Bellow's writing is lean and direct. This book is a great case- study of futile, life planning. It is well written and worth your attention.

Rating: 5 stars
Summary: Muddled Visions
Review: This is a good book to read in one sitting after you've had a horrible day and you are seeking to feel good about yourself. The story is about a forty something year-old Tommy Wilhem who looses his job and refuses to take any responsibility for his misfortunes. He is a loser by our society standards. He moves into a hotel, expects his father the notorious Dr. Adler to pay his rent while he gambles his money, pays no attention to his physical appearance, and indulges on alcohol and pills. Neither son nor father can sympathize for each other. Tommy blames his father for not supporting him, and father is disappointed that his son didn't follow the notion of the "American Dream", by choosing a lucrative career path such as that of becoming a doctor, and instead chose an untraditional route that of becoming and actor. However, Dr. Adler is a stubborn man that believes that his son should own up to his mistakes and get a job, but at the same time he lies to his friends at the hotel about how well his son Tommy is doing business wise. There is a an intriguing element of illusion and reality in this work as Dr. Adler gives himself a false sense of relief my masking the truth that he himself as a father is not a failure, and neither is his son.

Rating: 4 stars
Summary: story of modern despair and spiritual renewal
Review: This is a powerful page-turner which in my view should be read once through to fully experience its sweeping crescendo and then again at a more deliberate pace to appreciate the beatifully descriptive langauge and symbolism of the text. Bellow writes with a detached sympathy for his unfortunate hero, Tommy Wilhelm, who finds himself on the brink of financial ruin and spiritual collapse. I think this is an important story about alienation in our modern commercial society and renewal through acquaintance with the true bared self within us that we are taught to neglect and long to return to. In just over a hundred pages, Saul Bellow manages to bring the ominously swelling pressures of his tragic hero's surroundings and inner monologue to a swirling climax, compassionately cleansing Tommy in an emotional acceptance of himself in the turbulent end. All the while, Bellow meticulously develops a suffocating world in which with Tommy we can't help but feel the merciless chaos surrounding him and amidst it all sympathize with the poignant alienation of a reflective mind. Very interesting read and highly recommended as a primer to Bellow's oeuvre.

Rating: 5 stars
Summary: an agony to read about a loser losing
Review: This is Bellow's paean to failure, the slow slide of a good-hearted though dumb and self-destructive man. He is heading to his doom, and is a sucker the whole way. Reading this is hard, much like the inexorable decline of people in a Balzac novel, but it is a peculiarly American brand of failure with the post-war culture and Hollywood dreams in tow. It is a masterpiece.
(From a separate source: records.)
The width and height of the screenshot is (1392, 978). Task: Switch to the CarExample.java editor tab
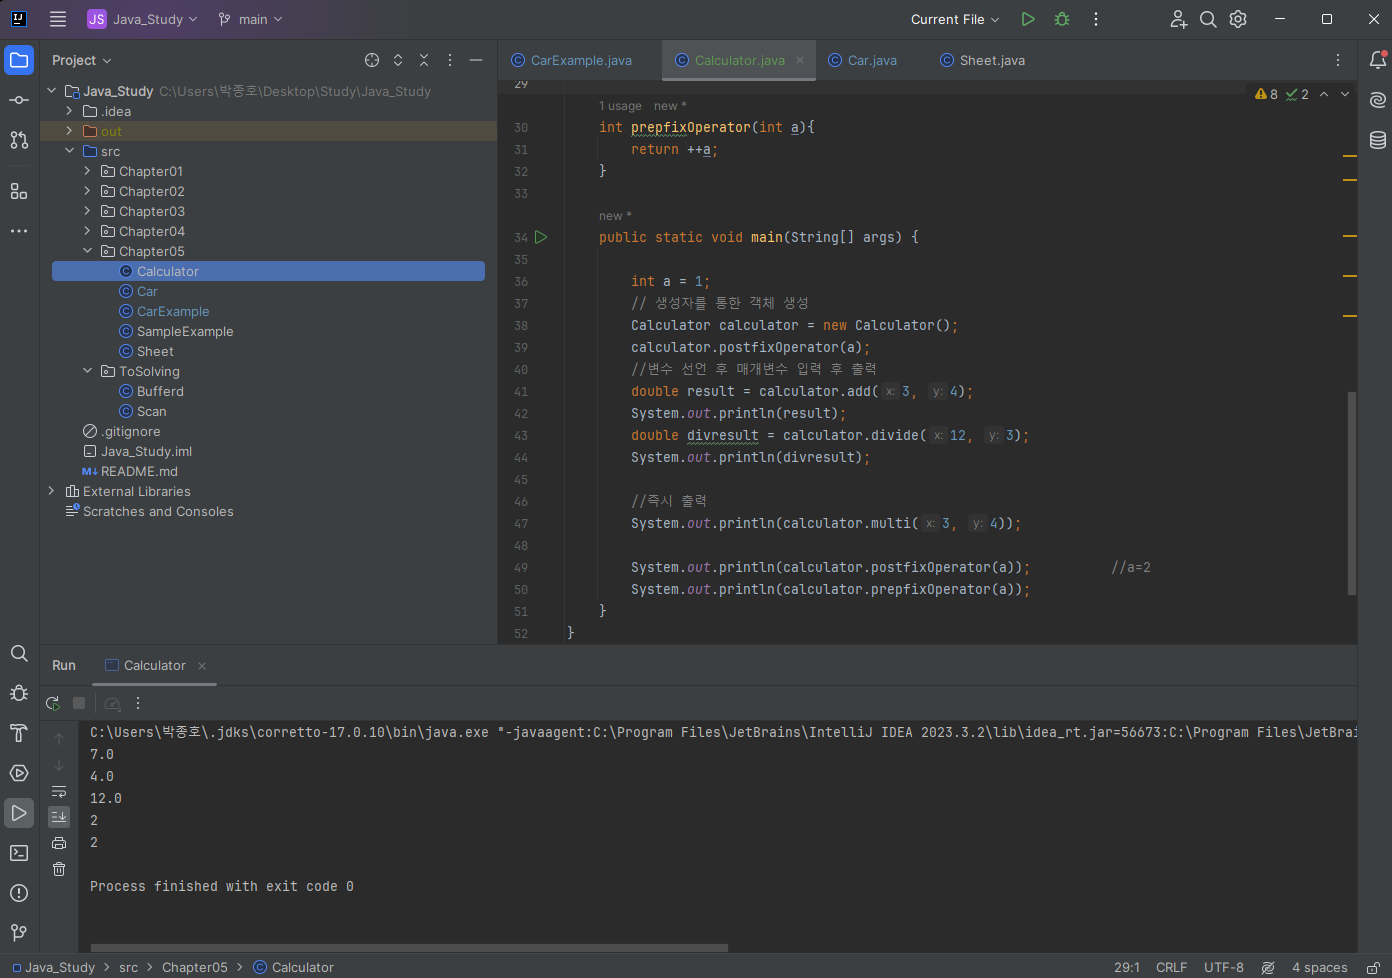click(x=581, y=60)
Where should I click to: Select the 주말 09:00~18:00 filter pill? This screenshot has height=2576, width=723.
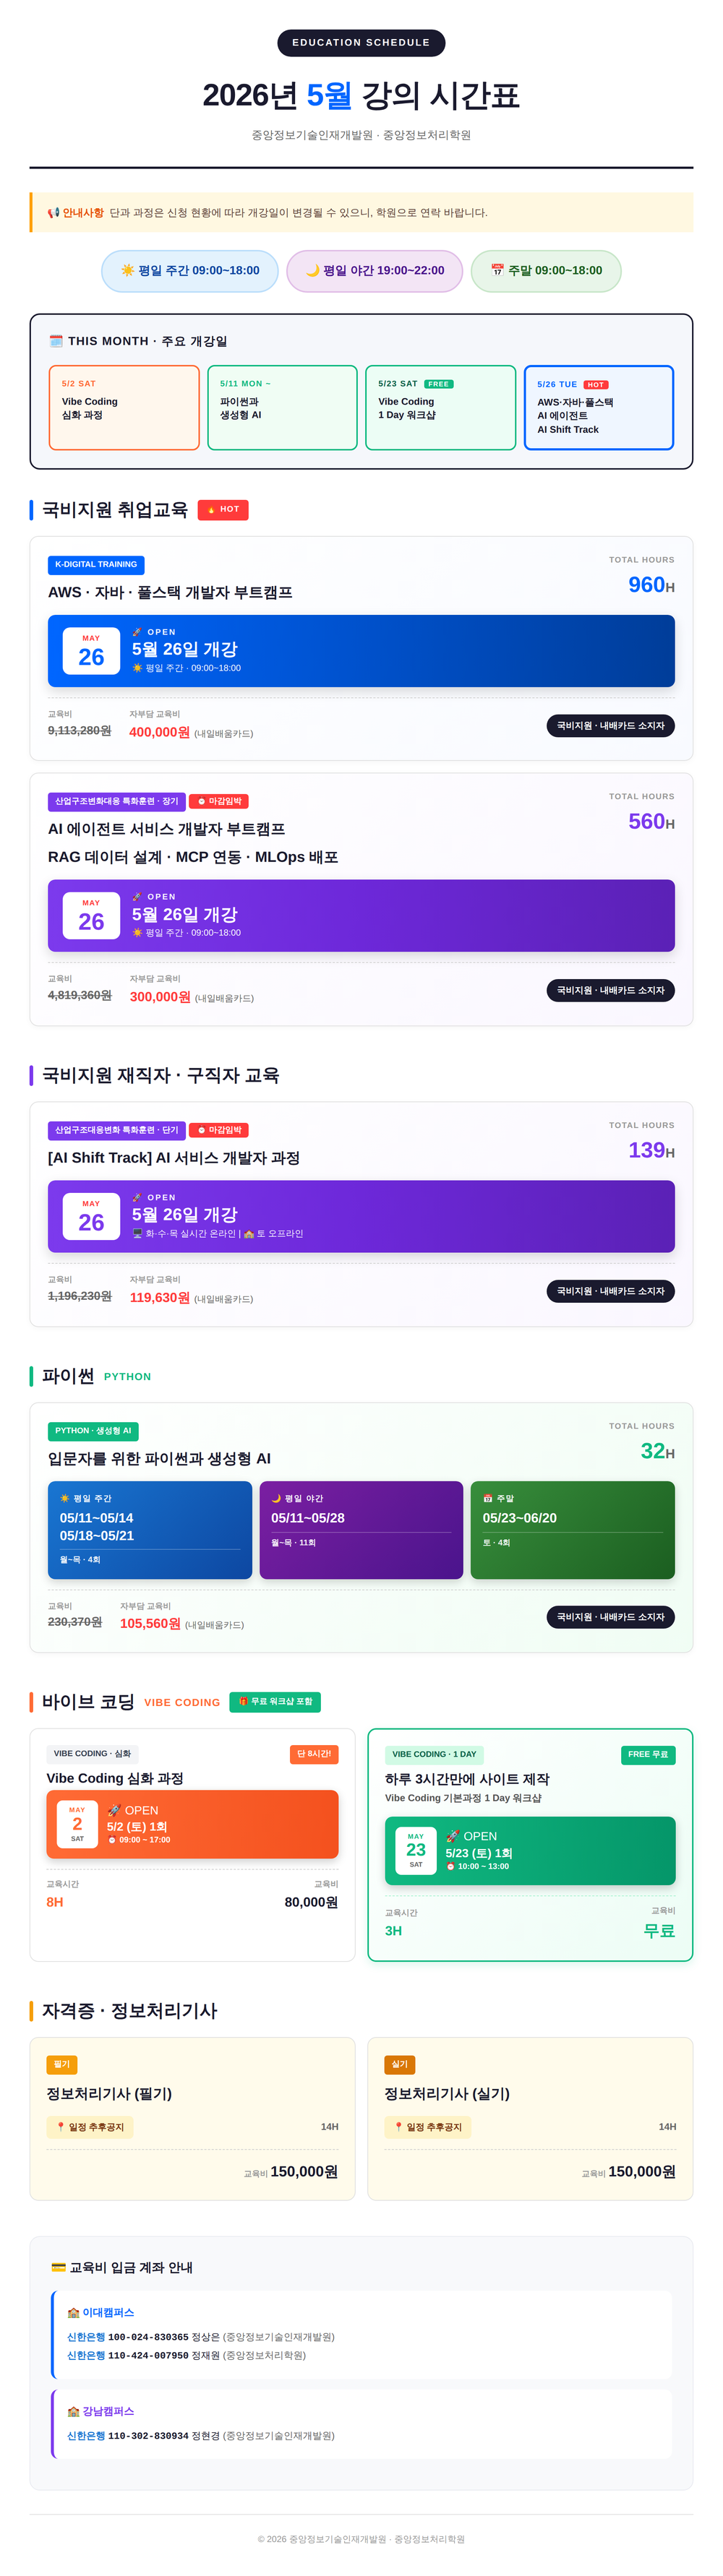[x=546, y=271]
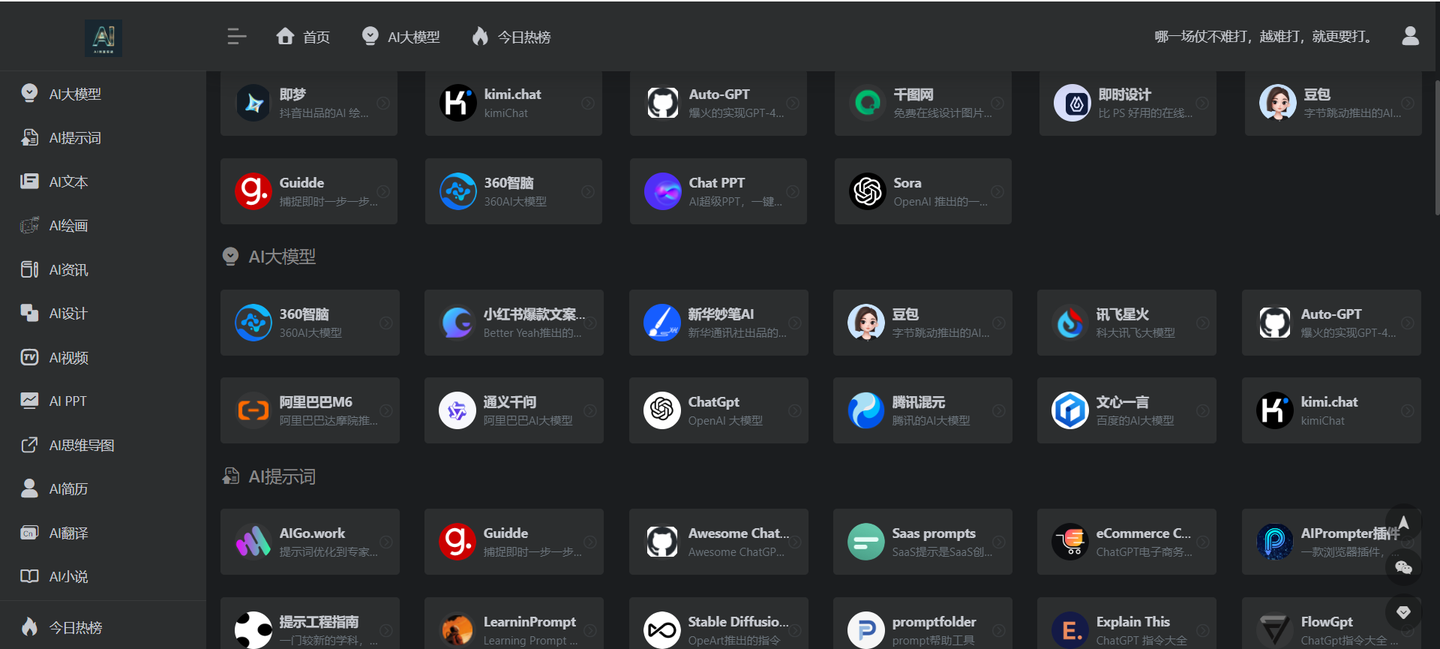This screenshot has width=1440, height=649.
Task: Click the 讯飞星火 app icon
Action: click(1071, 322)
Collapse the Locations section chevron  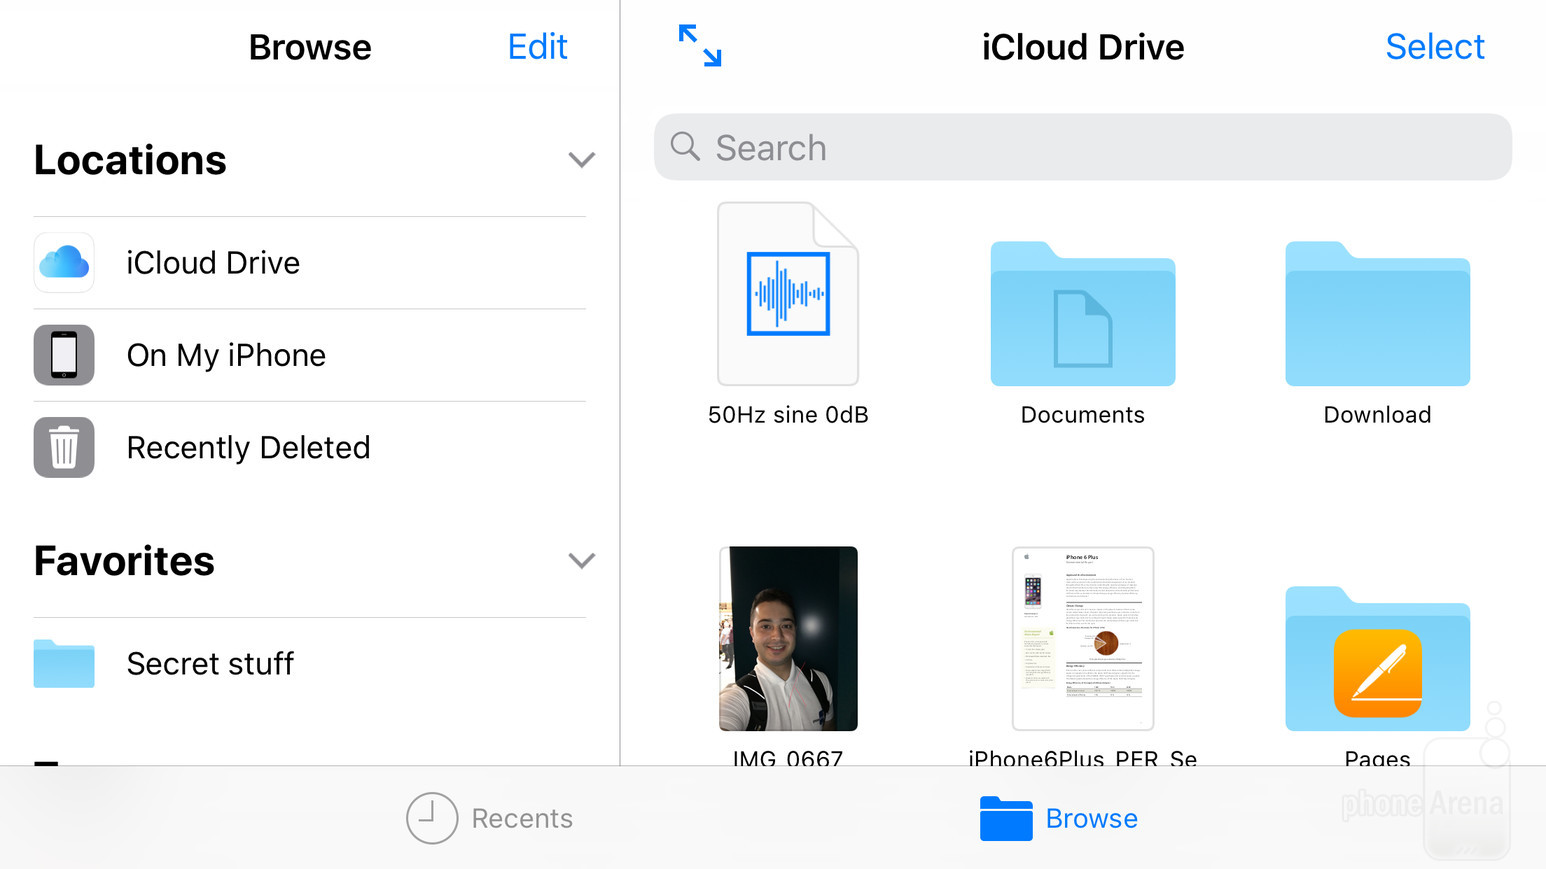581,160

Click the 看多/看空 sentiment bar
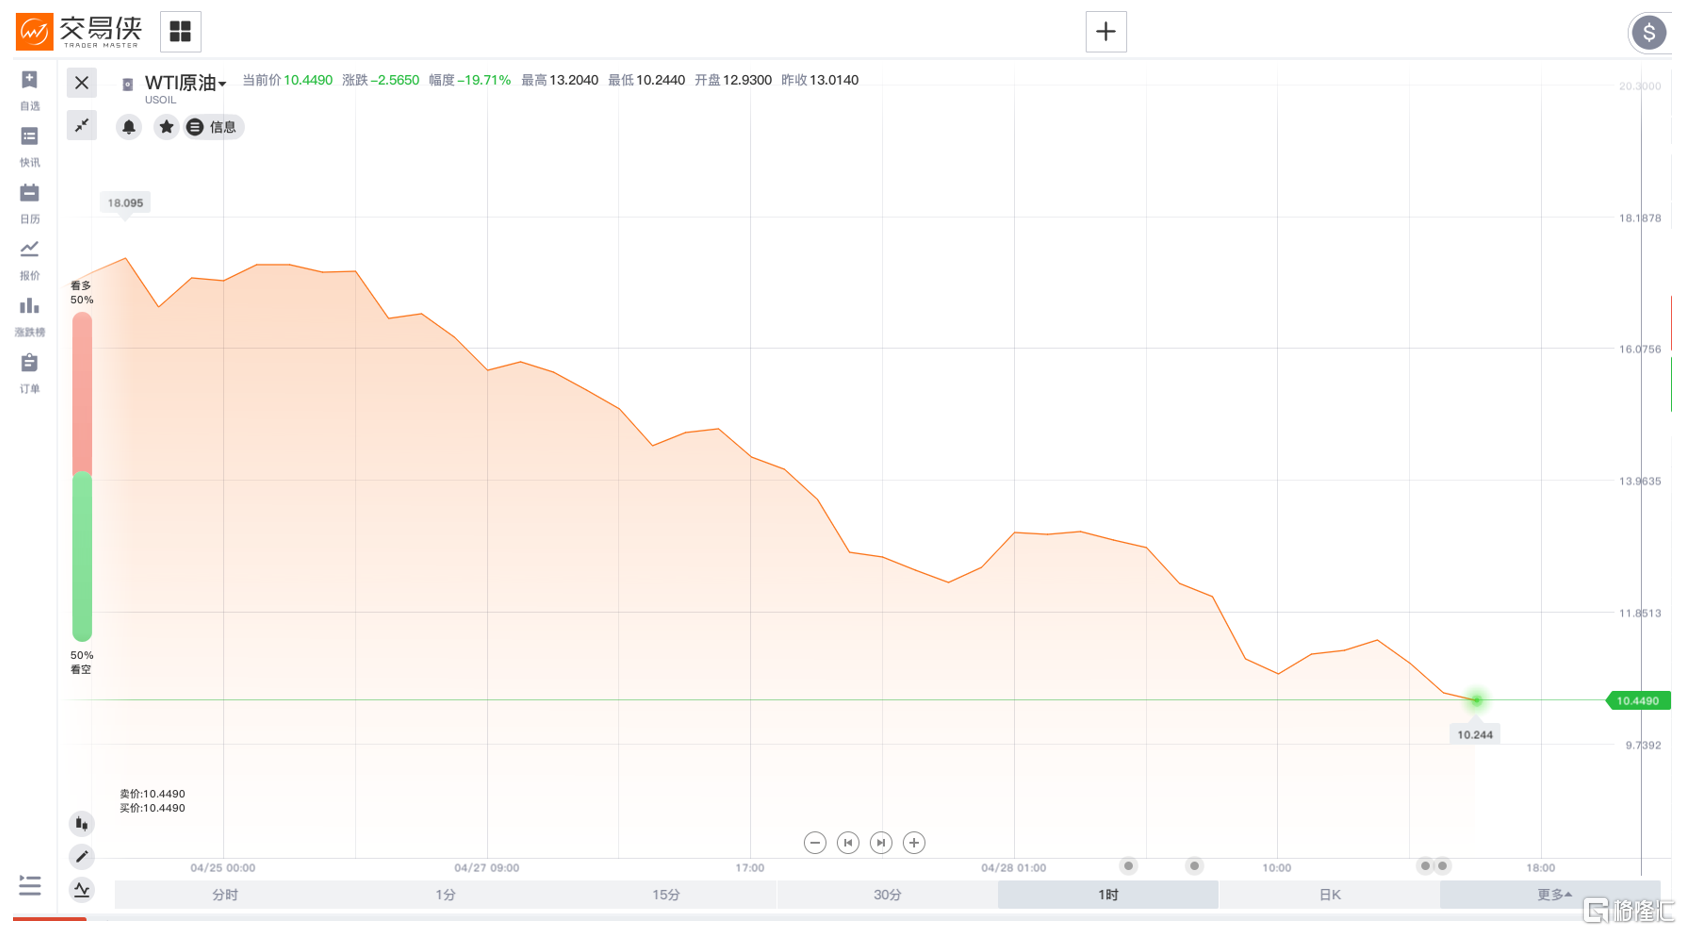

Recommended, but keep the valium handy.

Rating: 5 stars
Summary: an agony to read about a loser losing
Review: This is Bellow's paean to failure, the slow slide of a good-hearted though dumb and self-destructive man. He is heading to his doom, and is a sucker the whole way. Reading this is hard, much like the inexorable decline of people in a Balzac novel, but it is a peculiarly American brand of failure with the post-war culture and Hollywood dreams in tow. It is a masterpiece.

Recommended, but keep the valium handy.